» Activity: Your answer must contain each line of the data, copied exactly.

Exercise inputs Block Start

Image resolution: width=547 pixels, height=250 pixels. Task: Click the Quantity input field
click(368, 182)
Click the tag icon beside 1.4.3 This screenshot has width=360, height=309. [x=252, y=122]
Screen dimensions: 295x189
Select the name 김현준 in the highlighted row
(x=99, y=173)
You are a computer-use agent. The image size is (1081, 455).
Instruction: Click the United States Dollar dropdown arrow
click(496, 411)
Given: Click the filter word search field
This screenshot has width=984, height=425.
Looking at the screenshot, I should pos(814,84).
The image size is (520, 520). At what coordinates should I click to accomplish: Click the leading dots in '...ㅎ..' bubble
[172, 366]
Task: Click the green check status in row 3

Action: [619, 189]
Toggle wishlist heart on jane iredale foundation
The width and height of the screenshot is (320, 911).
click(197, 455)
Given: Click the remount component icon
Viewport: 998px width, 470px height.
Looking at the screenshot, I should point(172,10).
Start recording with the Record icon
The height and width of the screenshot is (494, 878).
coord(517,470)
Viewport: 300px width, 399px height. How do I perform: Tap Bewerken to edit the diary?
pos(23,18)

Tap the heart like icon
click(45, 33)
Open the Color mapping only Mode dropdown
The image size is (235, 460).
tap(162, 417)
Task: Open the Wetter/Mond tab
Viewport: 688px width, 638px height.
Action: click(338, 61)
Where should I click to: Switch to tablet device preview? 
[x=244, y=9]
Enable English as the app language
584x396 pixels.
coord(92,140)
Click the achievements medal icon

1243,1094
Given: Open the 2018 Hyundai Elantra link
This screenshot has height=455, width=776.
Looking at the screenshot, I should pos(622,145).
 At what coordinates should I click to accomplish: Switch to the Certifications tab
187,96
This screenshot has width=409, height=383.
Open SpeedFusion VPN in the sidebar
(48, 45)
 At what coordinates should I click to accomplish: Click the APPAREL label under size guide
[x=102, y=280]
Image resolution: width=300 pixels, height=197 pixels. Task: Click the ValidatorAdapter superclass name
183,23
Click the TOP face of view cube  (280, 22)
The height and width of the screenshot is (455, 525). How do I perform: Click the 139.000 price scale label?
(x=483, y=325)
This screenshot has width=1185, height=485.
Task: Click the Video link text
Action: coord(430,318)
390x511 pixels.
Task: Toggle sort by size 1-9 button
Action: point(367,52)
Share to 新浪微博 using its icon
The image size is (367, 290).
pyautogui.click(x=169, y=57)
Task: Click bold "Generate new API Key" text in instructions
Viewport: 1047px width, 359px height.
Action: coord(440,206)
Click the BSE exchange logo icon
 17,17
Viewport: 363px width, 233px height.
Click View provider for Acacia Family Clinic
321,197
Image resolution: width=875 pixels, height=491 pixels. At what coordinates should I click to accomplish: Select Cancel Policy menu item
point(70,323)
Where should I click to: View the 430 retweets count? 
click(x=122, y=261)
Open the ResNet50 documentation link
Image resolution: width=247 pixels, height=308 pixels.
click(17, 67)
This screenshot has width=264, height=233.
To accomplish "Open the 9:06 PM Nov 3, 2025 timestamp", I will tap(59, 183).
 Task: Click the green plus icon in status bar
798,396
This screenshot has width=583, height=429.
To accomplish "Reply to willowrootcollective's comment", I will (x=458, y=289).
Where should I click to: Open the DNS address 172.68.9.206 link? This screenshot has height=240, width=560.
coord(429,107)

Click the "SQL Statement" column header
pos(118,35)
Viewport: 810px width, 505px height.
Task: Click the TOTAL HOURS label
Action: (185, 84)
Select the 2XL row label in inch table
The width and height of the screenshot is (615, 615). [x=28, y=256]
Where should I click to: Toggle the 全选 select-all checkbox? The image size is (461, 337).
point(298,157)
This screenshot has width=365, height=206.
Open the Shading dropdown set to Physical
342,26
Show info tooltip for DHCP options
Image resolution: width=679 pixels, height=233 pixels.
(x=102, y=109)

Exercise inputs Block End

» Answer to this task:
Image resolution: width=547 pixels, height=250 pixels. Task: Click the Quantity input field
click(368, 182)
Click the tag icon beside 1.4.3 This screenshot has width=360, height=309. [x=252, y=122]
Screen dimensions: 295x189
Select the name 김현준 in the highlighted row
(x=99, y=173)
You are a computer-use agent. The image size is (1081, 455).
Instruction: Click the United States Dollar dropdown arrow
click(496, 411)
Given: Click the filter word search field
This screenshot has width=984, height=425.
Looking at the screenshot, I should pos(814,84).
The image size is (520, 520). At what coordinates should I click to accomplish: Click the leading dots in '...ㅎ..' bubble
[172, 366]
Task: Click the green check status in row 3

Action: [619, 189]
Toggle wishlist heart on jane iredale foundation
The width and height of the screenshot is (320, 911).
click(197, 455)
Given: Click the remount component icon
Viewport: 998px width, 470px height.
Looking at the screenshot, I should point(172,10).
Start recording with the Record icon
The height and width of the screenshot is (494, 878).
coord(517,470)
Viewport: 300px width, 399px height. How do I perform: Tap Bewerken to edit the diary?
pos(23,18)

Tap the heart like icon
click(45, 33)
Open the Color mapping only Mode dropdown
The image size is (235, 460).
tap(162, 417)
Task: Open the Wetter/Mond tab
Viewport: 688px width, 638px height.
Action: click(338, 61)
Where should I click to: Switch to tablet device preview? 
[x=244, y=9]
Enable English as the app language
584x396 pixels.
coord(92,140)
Click the achievements medal icon

1243,1094
Given: Open the 2018 Hyundai Elantra link
This screenshot has height=455, width=776.
Looking at the screenshot, I should pos(622,145).
 At what coordinates should I click to accomplish: Switch to the Certifications tab
187,96
This screenshot has width=409, height=383.
Open SpeedFusion VPN in the sidebar
(48, 45)
 At what coordinates should I click to accomplish: Click the APPAREL label under size guide
[x=102, y=280]
Image resolution: width=300 pixels, height=197 pixels. Task: Click the ValidatorAdapter superclass name
183,23
Click the TOP face of view cube  (280, 22)
The height and width of the screenshot is (455, 525). How do I perform: Click the 139.000 price scale label?
(x=483, y=325)
This screenshot has width=1185, height=485.
Task: Click the Video link text
Action: coord(430,318)
390x511 pixels.
Task: Toggle sort by size 1-9 button
Action: point(367,52)
Share to 新浪微博 using its icon
The image size is (367, 290).
pyautogui.click(x=169, y=57)
Task: Click bold "Generate new API Key" text in instructions
Viewport: 1047px width, 359px height.
Action: coord(440,206)
Click the BSE exchange logo icon
 17,17
Viewport: 363px width, 233px height.
Click View provider for Acacia Family Clinic
321,197
Image resolution: width=875 pixels, height=491 pixels. At what coordinates should I click to accomplish: Select Cancel Policy menu item
point(70,323)
Where should I click to: View the 430 retweets count? 
click(x=122, y=261)
Open the ResNet50 documentation link
Image resolution: width=247 pixels, height=308 pixels.
click(17, 67)
This screenshot has width=264, height=233.
To accomplish "Open the 9:06 PM Nov 3, 2025 timestamp", I will tap(59, 183).
 Task: Click the green plus icon in status bar
798,396
This screenshot has width=583, height=429.
To accomplish "Reply to willowrootcollective's comment", I will (x=458, y=289).
Where should I click to: Open the DNS address 172.68.9.206 link? This screenshot has height=240, width=560.
coord(429,107)

Click the "SQL Statement" column header
pos(118,35)
Viewport: 810px width, 505px height.
Task: Click the TOTAL HOURS label
Action: (185, 84)
Select the 2XL row label in inch table
The width and height of the screenshot is (615, 615). [x=28, y=256]
Where should I click to: Toggle the 全选 select-all checkbox? The image size is (461, 337).
point(298,157)
This screenshot has width=365, height=206.
Open the Shading dropdown set to Physical
342,26
Show info tooltip for DHCP options
Image resolution: width=679 pixels, height=233 pixels.
(x=102, y=109)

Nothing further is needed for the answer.